Although our study was not designed for a systematic investigation of strain-level interactions, we identified trends that could be the product of strain-level interactions for future inquiry. Although not statistically significant, we observed C. accolens was prevalent in our study but had decreased relative abundance in LTS subjects (Fig. 2). This organism is known to inhibit mucosal barrier disruption by S. aureus in the nasal airway in a strain-specific fashion22. It is possible this organism may also be having a protective effect in LTS. In addition to providing colonization-resistance, Intra-individual strain diversity has been shown to suppress populational level virulence factor expression33. Our observed trend towards decreased strain diversity in Streptococcus and Veillonella species in tracheostomy-dependent LTS patients (Fig. 5) also raises suspicion for a competitive microbe-microbe interaction within or between species.

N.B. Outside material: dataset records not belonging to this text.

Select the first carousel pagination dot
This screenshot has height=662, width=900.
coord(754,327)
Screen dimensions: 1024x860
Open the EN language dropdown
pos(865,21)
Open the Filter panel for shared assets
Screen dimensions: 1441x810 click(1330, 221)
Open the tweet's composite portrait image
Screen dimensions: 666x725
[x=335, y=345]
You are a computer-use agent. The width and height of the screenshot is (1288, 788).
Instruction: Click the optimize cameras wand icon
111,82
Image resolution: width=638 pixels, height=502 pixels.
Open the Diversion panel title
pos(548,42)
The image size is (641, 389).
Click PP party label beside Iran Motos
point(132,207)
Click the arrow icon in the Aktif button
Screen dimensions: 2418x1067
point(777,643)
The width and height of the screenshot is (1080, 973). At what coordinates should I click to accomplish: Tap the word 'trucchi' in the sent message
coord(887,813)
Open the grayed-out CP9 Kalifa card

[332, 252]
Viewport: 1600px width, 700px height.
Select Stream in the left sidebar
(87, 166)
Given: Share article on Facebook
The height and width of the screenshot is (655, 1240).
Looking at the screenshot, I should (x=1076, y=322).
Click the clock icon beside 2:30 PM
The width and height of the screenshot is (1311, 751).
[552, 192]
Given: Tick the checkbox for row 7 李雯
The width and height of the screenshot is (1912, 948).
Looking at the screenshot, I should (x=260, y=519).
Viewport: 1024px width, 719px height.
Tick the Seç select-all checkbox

The airway microbiota of LTS patients were enriched for several functional pathways of biologic interest (Fig. 4). Two representatives of the RuMP pathway for formaldehyde metabolism were significantly increased. Formaldehyde detoxification has emerged as an important survival mechanism for microbes at the host-pathogen interface, both due to aldehyde products created by bacterial metabolism and from the inflammatory host respiratory burst34. The RuMP pathway has been detected in microbes from multiple phyla, including S. aureus. It makes sense that in a chronically inflamed airway this function would provide a selective advantage. Two fatty acid metabolism pathways were elevated in LTS, which Fan et al. also noted in their metabolomic LTS study35. While bacterial fatty acid metabolism is a major mechanism for gut microbiome interactions with the host metabolism and immunomodulation, its role in mucosal scarring has not been explored. Finally, a protein ubiquitination was enriched, which in bacteria likely represents a virulence factor that exploits host protein processing pathways36.

The findings of this pilot study add to the small but growing body of literature examining the role of the airway microbiome in the pathogenesis of LTS. Our results highlight tracheostomy as an important confounder when conducting microbiome research on patients with severe airway disease. However, these results also build on previous work and help illustrate that certain microbes functionally adapted to chronic inflammatory processes such as S. aureus and streptococci which may at least exploit the disrupted microbial niche for colonization advantage and raise suspicion that these colonized opportunistic pathogens could lead to inflammatory flares exacerbating the disease. Our future applications of WGS will be to recruit a recruit non-LTS tracheostomy cohort and expanded LTS tracheostomy cohorts with and without tracheostomy to better deparse sub-genus taxonomic and functional metagenomic implications of tracheostomy, as well as identify specific strains and virulence factor pathways associated with LTS.

Conclusion

In conclusion, our findings revealed decreased microbial diversity and specific bacterial species association with LTS, as well as distinct abundant pathways despite the added complexity from unmatched confounders. This study demonstrates the feasibility and application of mWGS in LTS and aims to inform future clinical study design by identifying potential therapeutic targets to interrupt cycle of re-stenosis and reduce burden of disease.